BabaYaga You should definitely click on this image.  Lots of detail to see.
  • We head back to the middle ages in Slovenia to find this skeleton-thin witch in folklore.  Her exact purpose isn’t fully known, and like nature itself, she can be good or bad.  Perhaps the most interesting things about her are her surroundings.  Rather then flying on a broomstick, she shuffles around the forest in a giant mortar and pestle she operates like a rowboat.  That is, when she’s not traveling in her house itself, which stands on fully functional chicken legs. Bonus Creepiness: among her entourage are three pairs of disembodied hands that she can control, which she nicknamed her “soul friends.”  Also, when her house is in motion, it emits a horrifying scream.  While it’s stationary, it’s guarded by a fence made of bones, including fire-eyed skulls.
Jorōgumo and the…


  • Hats off to the Japanese for perhaps the most creative and creepy entry on this very creepy list.  What happens when a golden orb weaver spider (which is a real thing and I do NOT suggest doing a Google Image search for it just before bed) turns 400 years young?  Well, it becomes a shape shifting woman, of course!  When not an arachnid, it is a siren-like woman who pulls men into the dangerous currents of a waterfall.  Bonus Creepiness: Another story tells of the Jorōgumo handing a baby to a man.  The man looks down to discover that the blanket he’s holding does not contain a baby, but rather, thousands of hatching, man-eating spider eggs.  Oh, and those baby spiders… they breathe fire.  Real life spookiness: The Golden Orb Weaver is big enough to feed on birds and snakes.  Dear God, I did not intend to learn so much about this horrifying real life creature.
impundulu.  Now you guys realize the surprising size of all the worldwide daikaiju


  • There is an adorable real life bird called the hamerkop.  However, if you were to ask tribes in South Africa, they would tell you that this is the shape-shifting impundulu.  This bird is highly feared as it is believed to be a familiar to a witch, doing her bidding.  The creature has the power to shoot lighting from its beak and talons (impundulu translates to “lightning bird”) while also being vampiritic, feasting on the blood of humans and other birds alike.
  • Word of the day:  The Japanese word “daikiju” translates to ‘large, strange beast.’
Gypsy: Sasquatch!

Jonah: That’s Canada!

  • We all know who Sasquatch is… and he’s more closely associated with the Pacific Northwest of America than Canada.  However, Bigfoot is sighted all across Canada and the United States.
Servo: Tatzelwurm for the Swiss!


  • This cryptid is found throughout the Alps, but the Swiss would actually refer to it as “Stollenwurm.”  We went through a lot of folklore to finally find ourselves back to a cryptid.  This reptile creature has a long snakelike body, stubby arms and legs and a cat’s face.  Accounts of exactly how many limbs the creature has range from zero to so many it was ‘like a caterpillar.’ Sightings of the Stollenwurm were rare but not unheard of rom the mid 1600s through the mid 1800s.

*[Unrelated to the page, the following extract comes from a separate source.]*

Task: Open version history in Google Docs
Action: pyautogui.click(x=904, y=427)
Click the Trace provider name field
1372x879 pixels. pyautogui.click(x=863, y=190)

Naturalises of the time theorized that these were real life creatures who had died out.  Bonus Creepiness: Some eye witnesses reported dizziness and headaches after the creature hissed at them, leading people to theorize that it may have poison breath.
Crow: Scandinavia!

Jonah: Kraken!

  • The Kracken is so synonymous with pop culture that it’s easy to forget that this is a real cryptid with first sightings dating back to the 1200s.  It’s possible that this is a real creature that’s misidentified due to its surprising size.  We all know how untrustworthy eye witness testimony is when a manatee can be confused with a mermaid.  The Kracken could be a colossal squid or a giant squid (real animals that approach 50 feet in length, the colossal squid peaking at over 1,600 pounds with eyeballs over a foot and a half in diameter).  There are also known now-extinct squid species that were even larger.
Servo:  Kinga!


  • It took me way too long to realize that Servo was insulting one of the new “mads” with this comment as Kinga is the name of Felicia Day’s character.   She’s no monster – she’s way too adorable!